Déjà implanté sur Cherbourg, DCNS vient de signer avec les collectivités locales de Basse-Normandie (région, département de la Manche et communauté urbaine de Cherbourg), à travers le groupement Ports normands associés (PNA), un accord afin de réserver 11 hectares sur le port du Cotentin. Situé à proximité du raz Blanchard, l’un des sites les plus prometteurs au monde pour l’exploitation de cette énergie, le site cherbourgeois devrait accueillir l’unité industrielle du groupe. DCNS pourrait y démarrer son activité dès 2014. L’usine intégrera la fabrication, l’installation et la maintenance des premières hydroliennes. Des centaines d’emplois sont évoqués.
« Notre ambition est qu’elle soit la première usine de ce type en Europe. Notre développement dans l’hydrolien, où nous voulons jouer un rôle de premier plan mondial, constitue un axe majeur dans notre plan de croissance », explique Patrick Boissier, PDG de DCNS.
Premiers tests
L’an passé, le groupe industriel a acquis 11 % de la société irlandaise OpenHydro, leader du secteur de l’hydrolien. Déjà, les deux sociétés réalisent, pour le compte d’EDF, une ferme pilote de quatre hydroliennes à Paimpol-Bréhat (la première machine a été testée en mer à l’autonome dernier). Elles devraient, à partir de 2018, produire une centaine d’hydroliennes par an à Cherbourg.

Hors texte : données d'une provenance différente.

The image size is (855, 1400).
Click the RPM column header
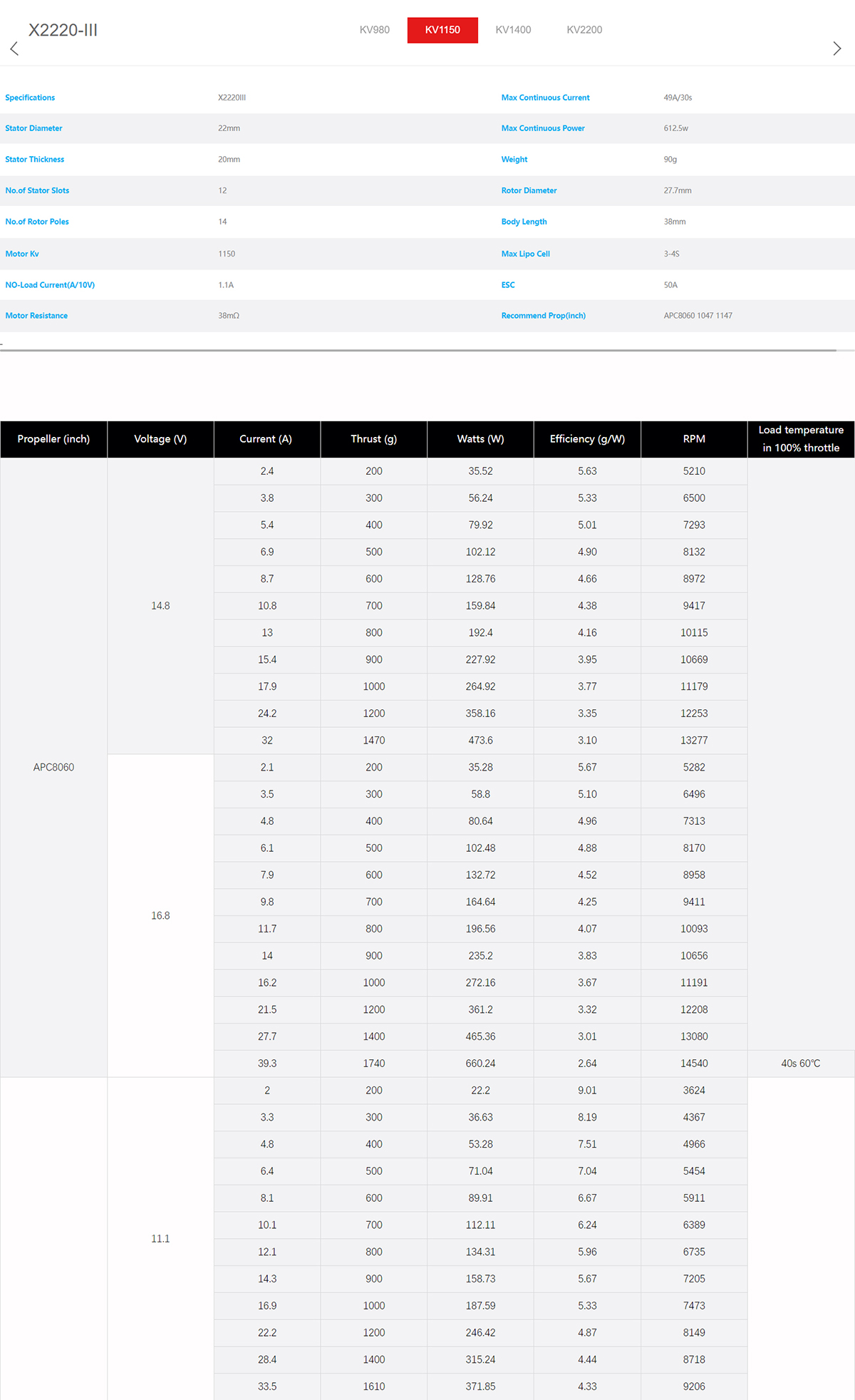(694, 439)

Les eaux territoriales françaises ne seraient pas les seules en vue. DCNS pourrait également installer des hydroliennes dans la partie britannique du raz Blanchard, autour de l’île d’Aurigny. Le groupe a en effet signé, en février 2012, un protocole d’accord avec Alderney Renewable Energy (ARE), société britannique spécialisée dans l’énergie des courants de marée.
Confronté à une perte d’activités ces dernières années, le port de Cherbourg attend beaucoup du développement des EMR. Déjà, le choix d’Alstom (« Les Echos » du 7 novembre 2011), d’implanter une partie de sa production d’éoliennes offshore, était venu lui redonner de l’espoir.
Il y quelques jours, la capitale du nord du Cotentin avait signé avec cinq autres collectivités de Basse-Normandie et des Pays de la Loire un protocole de partenariat relatif au développement de la filière industrielle des énergies marines renouvelables.